Dan Penentuan mata pelajaran untuk TKA itu sesuai dengan tujuannya. Untuk memperlihatkan kemampuan akademiknya. Oh jadinya berarti bahwa TKA ini satu tadi bukan untuk penentuan kelulusan dan juga tidak wajib, tidak menimbulkan traumatik. Jadi intinya TKA itu agar Kementerian Pendidikan Dasar Ramadana bisa memetakan pendidikan nasional itu seperti apa, begitu kan?
Iya, sehingga kita bisa memetakan capaian pembelajaran untuk individual. Kemudian juga standar akademik yang lebih luas dari TKA tersebut. Dan jangan lupa kita ini kan terus-menerus mendapat PR yang belum terselesaikan. Itu posisi kita dengan skor PISA itu.
Jadi untuk 6 negara ASEAN, Pak Doni, kita itu kan di atas sedikit dari Filipina. Sangat memprihatinkan. Nah TKA itu yang menjadikan mata pelajaran tertentu untuk tes akademik itu sebagai bagian dari upaya kita untuk bisa meningkatkan skor PISA yang seharusnya sebetulnya kita itu bisa. Jadi TKA itu juga untuk kita ikut ya untuk merespon tantangan global.
terkait dengan skor pisau khususnya. Jadi memang TKI ini untuk memetakkan secara nasional bagaimana kemudian kualitas pendidikan kita. Sekarang saya mau tanya langsung ke peperhati pendidikan kita.

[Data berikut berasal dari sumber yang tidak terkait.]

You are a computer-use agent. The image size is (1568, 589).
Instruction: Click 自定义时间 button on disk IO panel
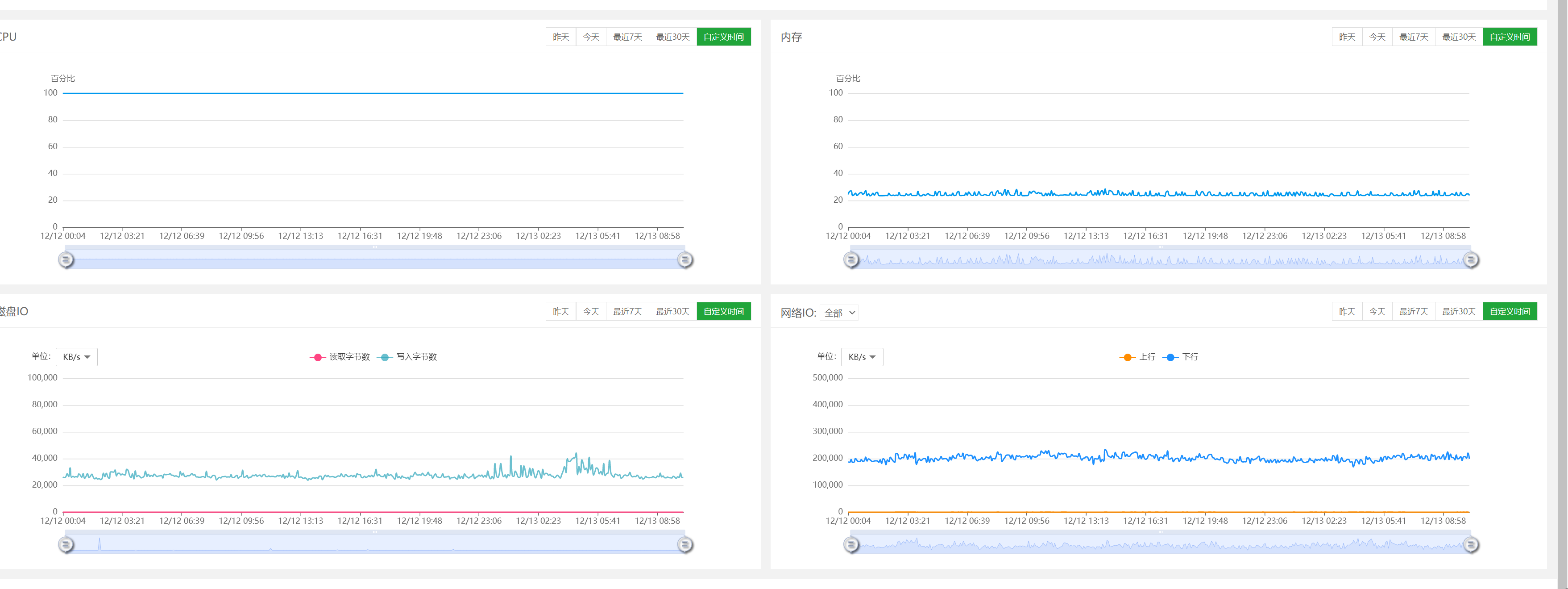[723, 311]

Pak Doni, berikan komentar dong mengenai ada perubahannya dari adanya UN, sekarang adanya TKA, bagaimana Pak Doni? Ya, pertama-tama memang kebijakan ini patut diapresiasi ya, karena kita kebijakan ini mengembalikan sistem pendidikan itu pada realnya. Karena memang sangat absurd, sebuah sistem pendidikan nasional itu tidak memiliki alat ukur yang objektif untuk menilai hasil belajar peserta didik.
Memang di dalam Undang-Undang Sisdiknas kita itu kelulusan jelas, itu hasil belajar dan kelulusan diserahkan kepada sekolah, satuan pendidikan. Tetapi di situ juga ada amanat untuk menilai hasil belajar, untuk menilai ketercapaian standar nasional pendidikan. Tentu kalau kita berbicara tentang standar nasional pendidikan, itu kan bermacam-macam ya. Tapi dalam konteks kemampuan akademik tentu yang kita nilai adalah kemampuan mereka menguasai materi-materi yang dipelajari.
Yang menurut negara itu penting untuk dikuasai anak-anak Indonesia. Dan tentu di sini kita tidak memilih semuanya. Artinya tidak akan diujikan semuanya.
Karena negara punya pertimbangan mengapa mata pelajaran tertentu itu patut menjadi benchmarking atau ya istilahnya standar bagi seluruh anak Indonesia yang sudah dipilih seharusnya tepat ya bahasa Indonesia dan matematika. Ini karena memang... Bahasa Indonesia dan Matematika ini menurut banyak penelitian yang Bahasa Indonesia tentu saja sebagai alat pemersatu bangsa semua anak di seluruh Indonesia perlu memiliki kemampuan Bahasa Indonesia yang minimal SD dia kuasain apa, SMP seperti apa SMA seperti apa.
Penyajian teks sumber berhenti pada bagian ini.